### RECORDS TO USE ###
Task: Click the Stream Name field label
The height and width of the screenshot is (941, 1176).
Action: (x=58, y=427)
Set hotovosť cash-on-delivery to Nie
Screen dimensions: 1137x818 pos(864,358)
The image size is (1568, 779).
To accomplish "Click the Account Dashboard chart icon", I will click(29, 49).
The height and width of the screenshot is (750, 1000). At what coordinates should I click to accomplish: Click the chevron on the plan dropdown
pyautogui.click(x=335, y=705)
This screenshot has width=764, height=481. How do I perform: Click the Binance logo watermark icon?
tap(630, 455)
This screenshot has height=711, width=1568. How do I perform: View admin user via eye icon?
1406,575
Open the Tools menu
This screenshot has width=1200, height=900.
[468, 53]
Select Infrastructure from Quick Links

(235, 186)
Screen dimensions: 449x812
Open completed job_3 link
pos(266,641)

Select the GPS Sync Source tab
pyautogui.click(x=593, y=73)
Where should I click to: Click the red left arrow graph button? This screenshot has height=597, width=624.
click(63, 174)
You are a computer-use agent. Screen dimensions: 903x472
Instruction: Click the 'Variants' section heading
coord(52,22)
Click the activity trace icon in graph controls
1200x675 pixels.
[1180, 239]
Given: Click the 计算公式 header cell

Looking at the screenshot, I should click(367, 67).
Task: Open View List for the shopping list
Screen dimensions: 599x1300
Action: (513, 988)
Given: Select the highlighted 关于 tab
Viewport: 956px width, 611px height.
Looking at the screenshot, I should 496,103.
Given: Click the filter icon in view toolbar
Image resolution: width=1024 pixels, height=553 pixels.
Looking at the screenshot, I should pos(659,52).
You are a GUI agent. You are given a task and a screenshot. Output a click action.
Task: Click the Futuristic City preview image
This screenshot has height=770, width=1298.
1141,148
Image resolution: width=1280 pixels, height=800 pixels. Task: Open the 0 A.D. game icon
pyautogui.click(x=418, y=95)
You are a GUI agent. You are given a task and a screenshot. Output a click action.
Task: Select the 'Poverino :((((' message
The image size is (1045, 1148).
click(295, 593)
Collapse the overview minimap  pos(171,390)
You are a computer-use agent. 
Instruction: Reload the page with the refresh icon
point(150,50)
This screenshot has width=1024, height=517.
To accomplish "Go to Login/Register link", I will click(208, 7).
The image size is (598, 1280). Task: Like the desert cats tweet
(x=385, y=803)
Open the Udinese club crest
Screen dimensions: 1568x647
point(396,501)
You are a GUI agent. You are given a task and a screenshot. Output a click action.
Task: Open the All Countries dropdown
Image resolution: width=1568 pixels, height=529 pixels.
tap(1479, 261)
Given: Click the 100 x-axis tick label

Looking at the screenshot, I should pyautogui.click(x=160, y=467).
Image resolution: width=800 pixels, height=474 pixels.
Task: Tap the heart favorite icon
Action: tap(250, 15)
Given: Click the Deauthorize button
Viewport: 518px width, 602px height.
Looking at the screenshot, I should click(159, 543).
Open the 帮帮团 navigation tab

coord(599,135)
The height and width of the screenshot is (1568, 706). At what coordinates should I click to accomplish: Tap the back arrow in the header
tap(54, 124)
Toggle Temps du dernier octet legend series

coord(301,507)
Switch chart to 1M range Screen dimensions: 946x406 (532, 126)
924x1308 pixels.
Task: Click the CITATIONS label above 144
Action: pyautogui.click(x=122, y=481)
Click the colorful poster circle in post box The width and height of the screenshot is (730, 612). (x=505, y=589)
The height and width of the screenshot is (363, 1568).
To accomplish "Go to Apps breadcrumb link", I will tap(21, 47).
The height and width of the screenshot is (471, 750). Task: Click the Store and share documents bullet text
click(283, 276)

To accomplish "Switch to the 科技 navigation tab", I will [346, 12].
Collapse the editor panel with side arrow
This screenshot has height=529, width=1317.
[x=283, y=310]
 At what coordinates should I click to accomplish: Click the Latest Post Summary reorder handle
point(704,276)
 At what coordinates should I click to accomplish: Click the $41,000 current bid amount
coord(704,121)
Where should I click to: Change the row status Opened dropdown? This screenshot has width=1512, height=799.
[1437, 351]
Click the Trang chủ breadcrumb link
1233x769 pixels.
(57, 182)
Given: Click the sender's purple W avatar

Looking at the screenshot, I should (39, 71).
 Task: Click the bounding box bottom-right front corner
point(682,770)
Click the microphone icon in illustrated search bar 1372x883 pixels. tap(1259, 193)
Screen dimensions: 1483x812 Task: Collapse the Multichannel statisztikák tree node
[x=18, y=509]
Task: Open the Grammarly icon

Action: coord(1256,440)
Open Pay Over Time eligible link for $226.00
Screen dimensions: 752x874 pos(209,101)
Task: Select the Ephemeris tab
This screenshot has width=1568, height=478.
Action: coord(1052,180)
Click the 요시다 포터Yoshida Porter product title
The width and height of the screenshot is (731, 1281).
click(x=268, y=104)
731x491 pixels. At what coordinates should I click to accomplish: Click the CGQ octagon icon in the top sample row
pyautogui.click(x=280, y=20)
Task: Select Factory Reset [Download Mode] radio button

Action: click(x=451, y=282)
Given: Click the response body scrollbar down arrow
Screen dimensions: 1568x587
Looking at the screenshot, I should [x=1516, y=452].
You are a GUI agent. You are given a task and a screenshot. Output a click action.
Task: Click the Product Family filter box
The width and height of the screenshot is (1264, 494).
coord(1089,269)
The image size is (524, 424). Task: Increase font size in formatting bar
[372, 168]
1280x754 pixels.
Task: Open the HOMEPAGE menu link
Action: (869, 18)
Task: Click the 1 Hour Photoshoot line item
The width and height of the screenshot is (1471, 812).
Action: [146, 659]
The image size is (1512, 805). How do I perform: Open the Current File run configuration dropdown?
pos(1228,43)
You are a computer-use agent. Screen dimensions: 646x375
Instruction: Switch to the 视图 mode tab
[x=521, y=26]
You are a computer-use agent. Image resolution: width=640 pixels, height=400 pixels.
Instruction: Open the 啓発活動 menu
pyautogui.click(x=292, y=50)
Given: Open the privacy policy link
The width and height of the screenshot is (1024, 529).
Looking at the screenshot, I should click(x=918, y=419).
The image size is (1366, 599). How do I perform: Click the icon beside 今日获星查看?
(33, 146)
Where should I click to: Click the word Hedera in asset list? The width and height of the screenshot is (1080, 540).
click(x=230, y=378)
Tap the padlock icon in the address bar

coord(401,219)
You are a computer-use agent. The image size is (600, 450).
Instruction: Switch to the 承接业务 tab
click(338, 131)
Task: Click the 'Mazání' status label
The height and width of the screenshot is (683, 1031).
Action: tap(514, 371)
###
EXERCISE GOAL:
Take the entries above and copy them out exactly.

FINISHED TASK:
Task: Click the Stream Name field label
The height and width of the screenshot is (941, 1176).
Action: (x=58, y=427)
Set hotovosť cash-on-delivery to Nie
Screen dimensions: 1137x818 pos(864,358)
The image size is (1568, 779).
To accomplish "Click the Account Dashboard chart icon", I will click(29, 49).
The height and width of the screenshot is (750, 1000). At what coordinates should I click to accomplish: Click the chevron on the plan dropdown
pyautogui.click(x=335, y=705)
This screenshot has width=764, height=481. How do I perform: Click the Binance logo watermark icon?
tap(630, 455)
This screenshot has height=711, width=1568. How do I perform: View admin user via eye icon?
1406,575
Open the Tools menu
This screenshot has width=1200, height=900.
[468, 53]
Select Infrastructure from Quick Links

(235, 186)
Screen dimensions: 449x812
Open completed job_3 link
pos(266,641)

Select the GPS Sync Source tab
pyautogui.click(x=593, y=73)
Where should I click to: Click the red left arrow graph button? This screenshot has height=597, width=624.
click(63, 174)
You are a computer-use agent. Screen dimensions: 903x472
Instruction: Click the 'Variants' section heading
coord(52,22)
Click the activity trace icon in graph controls
1200x675 pixels.
[1180, 239]
Given: Click the 计算公式 header cell

Looking at the screenshot, I should click(367, 67).
Task: Open View List for the shopping list
Screen dimensions: 599x1300
Action: (513, 988)
Given: Select the highlighted 关于 tab
Viewport: 956px width, 611px height.
Looking at the screenshot, I should 496,103.
Given: Click the filter icon in view toolbar
Image resolution: width=1024 pixels, height=553 pixels.
Looking at the screenshot, I should pos(659,52).
You are a GUI agent. You are given a task and a screenshot. Output a click action.
Task: Click the Futuristic City preview image
This screenshot has height=770, width=1298.
1141,148
Image resolution: width=1280 pixels, height=800 pixels. Task: Open the 0 A.D. game icon
pyautogui.click(x=418, y=95)
You are a GUI agent. You are given a task and a screenshot. Output a click action.
Task: Select the 'Poverino :((((' message
The image size is (1045, 1148).
click(295, 593)
Collapse the overview minimap  pos(171,390)
You are a computer-use agent. 
Instruction: Reload the page with the refresh icon
point(150,50)
This screenshot has width=1024, height=517.
To accomplish "Go to Login/Register link", I will click(208, 7).
The image size is (598, 1280). Task: Like the desert cats tweet
(x=385, y=803)
Open the Udinese club crest
Screen dimensions: 1568x647
point(396,501)
You are a GUI agent. You are given a task and a screenshot. Output a click action.
Task: Open the All Countries dropdown
Image resolution: width=1568 pixels, height=529 pixels.
tap(1479, 261)
Given: Click the 100 x-axis tick label

Looking at the screenshot, I should pyautogui.click(x=160, y=467).
Image resolution: width=800 pixels, height=474 pixels.
Task: Tap the heart favorite icon
Action: tap(250, 15)
Given: Click the Deauthorize button
Viewport: 518px width, 602px height.
Looking at the screenshot, I should click(159, 543).
Open the 帮帮团 navigation tab

coord(599,135)
The height and width of the screenshot is (1568, 706). At what coordinates should I click to accomplish: Tap the back arrow in the header
tap(54, 124)
Toggle Temps du dernier octet legend series

coord(301,507)
Switch chart to 1M range Screen dimensions: 946x406 (532, 126)
924x1308 pixels.
Task: Click the CITATIONS label above 144
Action: pyautogui.click(x=122, y=481)
Click the colorful poster circle in post box The width and height of the screenshot is (730, 612). (x=505, y=589)
The height and width of the screenshot is (363, 1568).
To accomplish "Go to Apps breadcrumb link", I will tap(21, 47).
The height and width of the screenshot is (471, 750). Task: Click the Store and share documents bullet text
click(283, 276)

To accomplish "Switch to the 科技 navigation tab", I will [346, 12].
Collapse the editor panel with side arrow
This screenshot has height=529, width=1317.
[x=283, y=310]
 At what coordinates should I click to accomplish: Click the Latest Post Summary reorder handle
point(704,276)
 At what coordinates should I click to accomplish: Click the $41,000 current bid amount
coord(704,121)
Where should I click to: Change the row status Opened dropdown? This screenshot has width=1512, height=799.
[1437, 351]
Click the Trang chủ breadcrumb link
1233x769 pixels.
(57, 182)
Given: Click the sender's purple W avatar

Looking at the screenshot, I should (39, 71).
 Task: Click the bounding box bottom-right front corner
point(682,770)
Click the microphone icon in illustrated search bar 1372x883 pixels. tap(1259, 193)
Screen dimensions: 1483x812 Task: Collapse the Multichannel statisztikák tree node
[x=18, y=509]
Task: Open the Grammarly icon

Action: coord(1256,440)
Open Pay Over Time eligible link for $226.00
Screen dimensions: 752x874 pos(209,101)
Task: Select the Ephemeris tab
This screenshot has width=1568, height=478.
Action: coord(1052,180)
Click the 요시다 포터Yoshida Porter product title
The width and height of the screenshot is (731, 1281).
click(x=268, y=104)
731x491 pixels. At what coordinates should I click to accomplish: Click the CGQ octagon icon in the top sample row
pyautogui.click(x=280, y=20)
Task: Select Factory Reset [Download Mode] radio button

Action: click(x=451, y=282)
Given: Click the response body scrollbar down arrow
Screen dimensions: 1568x587
Looking at the screenshot, I should [x=1516, y=452].
You are a GUI agent. You are given a task and a screenshot. Output a click action.
Task: Click the Product Family filter box
The width and height of the screenshot is (1264, 494).
coord(1089,269)
The image size is (524, 424). Task: Increase font size in formatting bar
[372, 168]
1280x754 pixels.
Task: Open the HOMEPAGE menu link
Action: (869, 18)
Task: Click the 1 Hour Photoshoot line item
The width and height of the screenshot is (1471, 812).
Action: [146, 659]
The image size is (1512, 805). How do I perform: Open the Current File run configuration dropdown?
pos(1228,43)
You are a computer-use agent. Screen dimensions: 646x375
Instruction: Switch to the 视图 mode tab
[x=521, y=26]
You are a computer-use agent. Image resolution: width=640 pixels, height=400 pixels.
Instruction: Open the 啓発活動 menu
pyautogui.click(x=292, y=50)
Given: Open the privacy policy link
The width and height of the screenshot is (1024, 529).
Looking at the screenshot, I should click(x=918, y=419).
The image size is (1366, 599). How do I perform: Click the icon beside 今日获星查看?
(33, 146)
Where should I click to: Click the word Hedera in asset list? The width and height of the screenshot is (1080, 540).
click(x=230, y=378)
Tap the padlock icon in the address bar

coord(401,219)
You are a computer-use agent. The image size is (600, 450).
Instruction: Switch to the 承接业务 tab
click(338, 131)
Task: Click the 'Mazání' status label
The height and width of the screenshot is (683, 1031).
Action: tap(514, 371)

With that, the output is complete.